▶ [Problem details]: For each record below, write an exact copy.

Top of Input data

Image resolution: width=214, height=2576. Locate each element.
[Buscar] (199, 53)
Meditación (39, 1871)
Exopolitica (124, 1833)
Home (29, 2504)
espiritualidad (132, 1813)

Bottom of Input data

▶ [Final answer]:
Image resolution: width=214, height=2576. Locate each element.
[Buscar] (199, 53)
Meditación (39, 1871)
Exopolitica (124, 1833)
Home (29, 2504)
espiritualidad (132, 1813)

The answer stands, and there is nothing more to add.